*** Opening of Input for this task ***
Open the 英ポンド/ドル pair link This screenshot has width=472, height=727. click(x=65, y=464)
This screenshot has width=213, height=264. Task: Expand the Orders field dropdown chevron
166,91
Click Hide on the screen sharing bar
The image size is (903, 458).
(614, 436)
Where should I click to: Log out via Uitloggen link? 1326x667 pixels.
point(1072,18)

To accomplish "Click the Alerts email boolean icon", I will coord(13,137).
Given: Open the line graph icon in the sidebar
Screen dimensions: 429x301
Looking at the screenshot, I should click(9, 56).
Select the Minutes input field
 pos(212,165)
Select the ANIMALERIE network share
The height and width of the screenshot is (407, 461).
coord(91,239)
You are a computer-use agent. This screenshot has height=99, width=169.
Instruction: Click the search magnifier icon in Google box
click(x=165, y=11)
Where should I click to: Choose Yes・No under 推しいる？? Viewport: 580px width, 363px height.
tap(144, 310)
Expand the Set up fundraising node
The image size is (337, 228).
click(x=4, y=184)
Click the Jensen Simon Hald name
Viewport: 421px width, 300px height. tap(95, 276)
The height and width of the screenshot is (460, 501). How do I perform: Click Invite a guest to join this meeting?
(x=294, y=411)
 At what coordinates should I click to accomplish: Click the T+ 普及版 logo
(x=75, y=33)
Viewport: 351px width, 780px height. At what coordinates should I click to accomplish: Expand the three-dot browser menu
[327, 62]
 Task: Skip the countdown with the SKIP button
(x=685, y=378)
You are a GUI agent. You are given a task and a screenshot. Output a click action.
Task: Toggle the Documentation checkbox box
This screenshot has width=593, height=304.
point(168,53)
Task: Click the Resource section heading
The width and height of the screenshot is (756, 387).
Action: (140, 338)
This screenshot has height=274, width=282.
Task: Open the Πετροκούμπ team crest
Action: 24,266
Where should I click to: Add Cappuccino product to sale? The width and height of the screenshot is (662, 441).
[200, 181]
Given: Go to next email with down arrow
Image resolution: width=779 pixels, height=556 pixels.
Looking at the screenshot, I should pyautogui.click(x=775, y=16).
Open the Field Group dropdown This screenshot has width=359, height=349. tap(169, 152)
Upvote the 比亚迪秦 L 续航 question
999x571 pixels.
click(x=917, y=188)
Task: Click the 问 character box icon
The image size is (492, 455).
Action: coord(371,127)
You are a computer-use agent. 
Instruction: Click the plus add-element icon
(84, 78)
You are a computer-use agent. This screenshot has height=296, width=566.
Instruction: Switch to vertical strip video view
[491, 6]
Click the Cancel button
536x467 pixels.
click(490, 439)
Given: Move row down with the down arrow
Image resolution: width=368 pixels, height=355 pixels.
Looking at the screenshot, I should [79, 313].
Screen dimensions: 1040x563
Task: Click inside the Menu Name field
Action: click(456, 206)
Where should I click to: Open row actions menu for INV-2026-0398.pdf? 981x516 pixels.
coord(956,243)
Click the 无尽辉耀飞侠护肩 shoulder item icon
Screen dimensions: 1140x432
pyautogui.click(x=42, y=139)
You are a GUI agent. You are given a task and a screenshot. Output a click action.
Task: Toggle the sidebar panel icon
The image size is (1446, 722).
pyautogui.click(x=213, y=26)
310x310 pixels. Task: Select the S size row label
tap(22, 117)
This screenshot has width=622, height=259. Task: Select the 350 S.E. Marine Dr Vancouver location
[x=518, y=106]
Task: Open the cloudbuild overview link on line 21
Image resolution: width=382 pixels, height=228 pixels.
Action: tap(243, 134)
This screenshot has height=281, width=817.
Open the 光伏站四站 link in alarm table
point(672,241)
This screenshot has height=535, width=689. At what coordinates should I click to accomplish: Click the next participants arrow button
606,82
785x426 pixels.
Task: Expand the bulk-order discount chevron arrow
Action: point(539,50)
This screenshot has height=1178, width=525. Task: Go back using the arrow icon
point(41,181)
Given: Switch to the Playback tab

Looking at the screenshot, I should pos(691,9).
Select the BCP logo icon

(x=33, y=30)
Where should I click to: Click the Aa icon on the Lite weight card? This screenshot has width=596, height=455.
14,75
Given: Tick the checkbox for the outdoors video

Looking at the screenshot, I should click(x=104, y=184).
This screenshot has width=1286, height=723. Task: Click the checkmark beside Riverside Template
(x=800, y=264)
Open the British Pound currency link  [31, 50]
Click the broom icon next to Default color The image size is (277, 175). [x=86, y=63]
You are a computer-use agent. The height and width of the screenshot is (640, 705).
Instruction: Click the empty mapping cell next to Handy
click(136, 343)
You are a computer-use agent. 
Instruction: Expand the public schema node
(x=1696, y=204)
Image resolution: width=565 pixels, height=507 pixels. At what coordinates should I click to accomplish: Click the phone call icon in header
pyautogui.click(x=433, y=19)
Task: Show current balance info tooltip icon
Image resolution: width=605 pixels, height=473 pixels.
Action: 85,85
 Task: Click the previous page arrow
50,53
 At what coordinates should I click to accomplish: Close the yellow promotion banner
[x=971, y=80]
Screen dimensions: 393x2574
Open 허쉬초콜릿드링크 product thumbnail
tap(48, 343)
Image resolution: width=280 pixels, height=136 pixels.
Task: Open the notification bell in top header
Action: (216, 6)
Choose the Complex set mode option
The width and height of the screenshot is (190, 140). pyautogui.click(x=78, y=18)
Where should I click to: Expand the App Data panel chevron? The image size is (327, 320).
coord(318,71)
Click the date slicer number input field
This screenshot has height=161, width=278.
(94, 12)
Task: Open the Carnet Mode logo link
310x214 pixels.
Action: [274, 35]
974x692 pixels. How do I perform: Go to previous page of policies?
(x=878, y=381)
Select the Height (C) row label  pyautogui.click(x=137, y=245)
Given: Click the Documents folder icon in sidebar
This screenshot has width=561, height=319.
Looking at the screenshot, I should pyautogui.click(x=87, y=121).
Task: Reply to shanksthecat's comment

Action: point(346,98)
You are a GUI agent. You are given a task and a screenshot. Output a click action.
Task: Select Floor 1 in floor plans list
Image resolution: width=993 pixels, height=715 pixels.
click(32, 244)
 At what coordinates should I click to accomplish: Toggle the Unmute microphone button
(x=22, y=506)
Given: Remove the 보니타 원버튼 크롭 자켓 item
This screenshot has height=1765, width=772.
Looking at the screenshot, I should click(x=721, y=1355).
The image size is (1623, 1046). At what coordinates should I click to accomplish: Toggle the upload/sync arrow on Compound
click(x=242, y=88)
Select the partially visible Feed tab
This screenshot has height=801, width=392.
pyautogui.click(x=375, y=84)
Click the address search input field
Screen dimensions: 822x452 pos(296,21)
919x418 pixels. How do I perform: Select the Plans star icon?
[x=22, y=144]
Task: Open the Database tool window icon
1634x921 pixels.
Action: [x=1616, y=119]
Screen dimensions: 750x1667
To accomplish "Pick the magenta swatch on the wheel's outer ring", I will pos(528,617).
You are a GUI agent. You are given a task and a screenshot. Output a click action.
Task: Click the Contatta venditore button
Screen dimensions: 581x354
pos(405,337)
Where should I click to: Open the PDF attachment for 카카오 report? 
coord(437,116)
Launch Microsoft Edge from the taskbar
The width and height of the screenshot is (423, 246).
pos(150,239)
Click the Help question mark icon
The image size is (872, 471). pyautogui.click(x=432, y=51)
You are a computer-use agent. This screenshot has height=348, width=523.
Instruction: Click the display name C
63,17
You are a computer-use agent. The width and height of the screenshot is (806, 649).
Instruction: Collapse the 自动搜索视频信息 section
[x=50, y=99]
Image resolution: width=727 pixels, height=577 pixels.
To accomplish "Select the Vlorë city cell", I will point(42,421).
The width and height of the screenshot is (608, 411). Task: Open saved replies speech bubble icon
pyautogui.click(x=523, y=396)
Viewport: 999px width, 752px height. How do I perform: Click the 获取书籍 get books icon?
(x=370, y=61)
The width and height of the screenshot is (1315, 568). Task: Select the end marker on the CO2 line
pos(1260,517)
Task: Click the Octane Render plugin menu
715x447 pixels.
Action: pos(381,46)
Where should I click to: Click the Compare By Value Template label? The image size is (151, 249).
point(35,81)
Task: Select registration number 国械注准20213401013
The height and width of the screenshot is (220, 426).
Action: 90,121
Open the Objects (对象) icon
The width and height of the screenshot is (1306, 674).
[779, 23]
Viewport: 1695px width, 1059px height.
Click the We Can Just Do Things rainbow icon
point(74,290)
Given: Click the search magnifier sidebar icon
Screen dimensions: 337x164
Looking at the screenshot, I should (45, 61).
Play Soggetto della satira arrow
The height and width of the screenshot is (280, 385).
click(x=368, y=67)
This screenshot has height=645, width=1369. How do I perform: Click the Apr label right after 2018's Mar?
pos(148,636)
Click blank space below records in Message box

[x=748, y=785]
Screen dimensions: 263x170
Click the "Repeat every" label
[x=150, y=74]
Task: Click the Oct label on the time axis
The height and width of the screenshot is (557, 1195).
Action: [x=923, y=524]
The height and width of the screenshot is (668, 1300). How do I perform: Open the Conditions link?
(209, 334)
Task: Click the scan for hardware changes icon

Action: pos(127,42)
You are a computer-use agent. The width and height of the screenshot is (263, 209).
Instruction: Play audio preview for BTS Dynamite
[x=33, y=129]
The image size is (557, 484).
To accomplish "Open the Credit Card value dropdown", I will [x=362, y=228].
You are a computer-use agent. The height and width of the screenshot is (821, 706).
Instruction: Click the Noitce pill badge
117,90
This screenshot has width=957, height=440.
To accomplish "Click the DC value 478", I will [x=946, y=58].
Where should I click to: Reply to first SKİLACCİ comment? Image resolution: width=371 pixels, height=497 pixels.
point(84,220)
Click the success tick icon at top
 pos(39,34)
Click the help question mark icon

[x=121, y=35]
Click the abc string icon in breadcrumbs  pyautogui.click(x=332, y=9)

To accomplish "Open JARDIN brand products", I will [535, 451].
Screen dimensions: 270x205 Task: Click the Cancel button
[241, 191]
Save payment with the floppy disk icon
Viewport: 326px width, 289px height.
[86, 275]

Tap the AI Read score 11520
*** Close of Input for this task ***
All lines above from the line with "Screen dimensions: 581x354" through the line with "Task: Select registration", both included, are to be set down exactly, with nothing else.

Screen dimensions: 581x354
pos(405,337)
Where should I click to: Open the PDF attachment for 카카오 report? 
coord(437,116)
Launch Microsoft Edge from the taskbar
The width and height of the screenshot is (423, 246).
pos(150,239)
Click the Help question mark icon
The image size is (872, 471). pyautogui.click(x=432, y=51)
You are a computer-use agent. This screenshot has height=348, width=523.
Instruction: Click the display name C
63,17
You are a computer-use agent. The width and height of the screenshot is (806, 649).
Instruction: Collapse the 自动搜索视频信息 section
[x=50, y=99]
Image resolution: width=727 pixels, height=577 pixels.
To accomplish "Select the Vlorë city cell", I will point(42,421).
The width and height of the screenshot is (608, 411). Task: Open saved replies speech bubble icon
pyautogui.click(x=523, y=396)
Viewport: 999px width, 752px height. How do I perform: Click the 获取书籍 get books icon?
(x=370, y=61)
The width and height of the screenshot is (1315, 568). Task: Select the end marker on the CO2 line
pos(1260,517)
Task: Click the Octane Render plugin menu
715x447 pixels.
Action: pos(381,46)
Where should I click to: Click the Compare By Value Template label? The image size is (151, 249).
point(35,81)
Task: Select registration number 国械注准20213401013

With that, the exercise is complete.